§ Work task
For this exercise, reproduce the entries below exactly, but only from the line containing "You are a GUI" through the line containing "Image resolution: width=1200", both included.

§ Dataset excerpts

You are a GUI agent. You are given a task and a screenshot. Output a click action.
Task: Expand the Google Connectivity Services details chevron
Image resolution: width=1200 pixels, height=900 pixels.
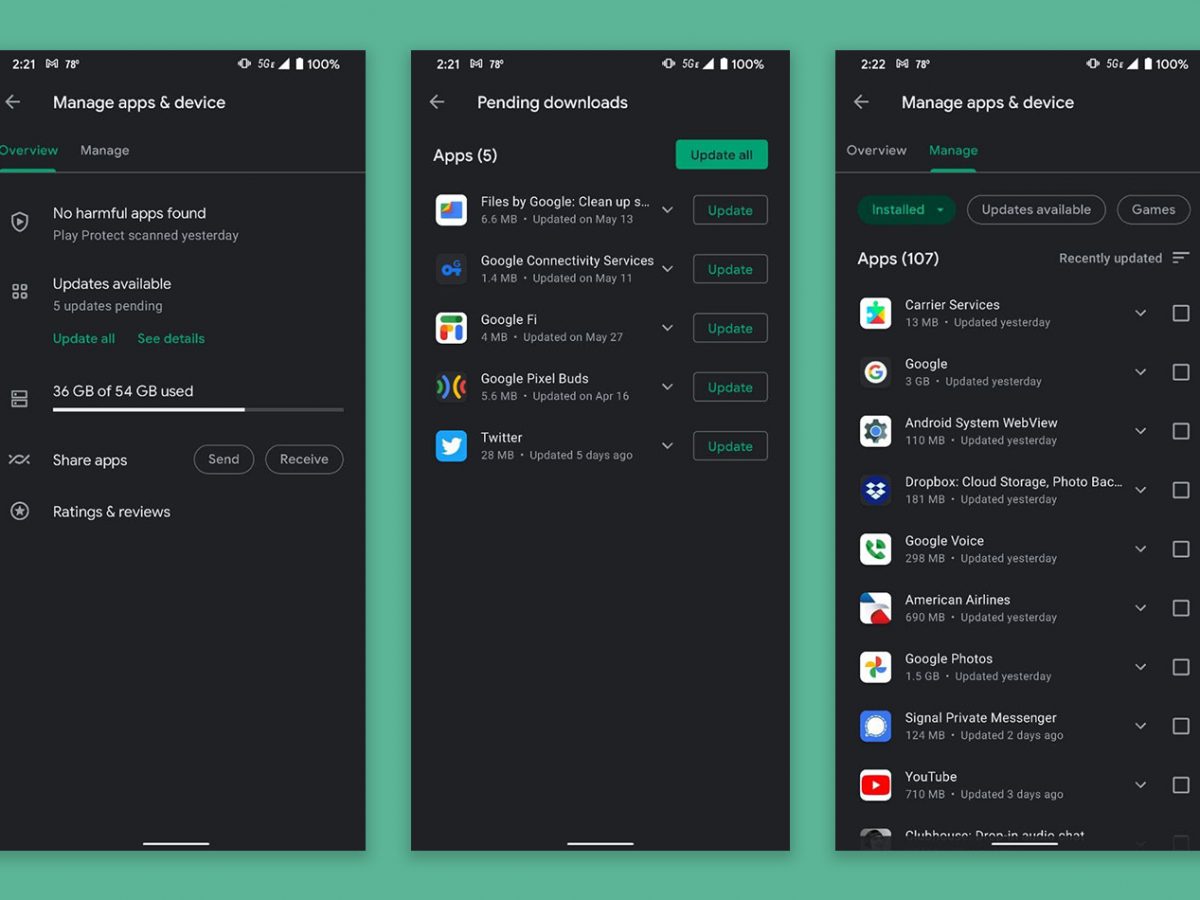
* * *
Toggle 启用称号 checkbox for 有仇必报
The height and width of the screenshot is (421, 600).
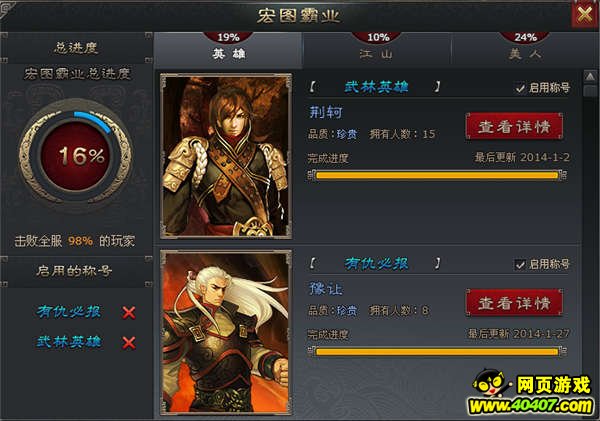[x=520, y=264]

§ Result of this exercise
You are a GUI agent. You are given a task and a screenshot. Output a click action.
Task: Expand the Google Connectivity Services details chevron
Image resolution: width=1200 pixels, height=900 pixels.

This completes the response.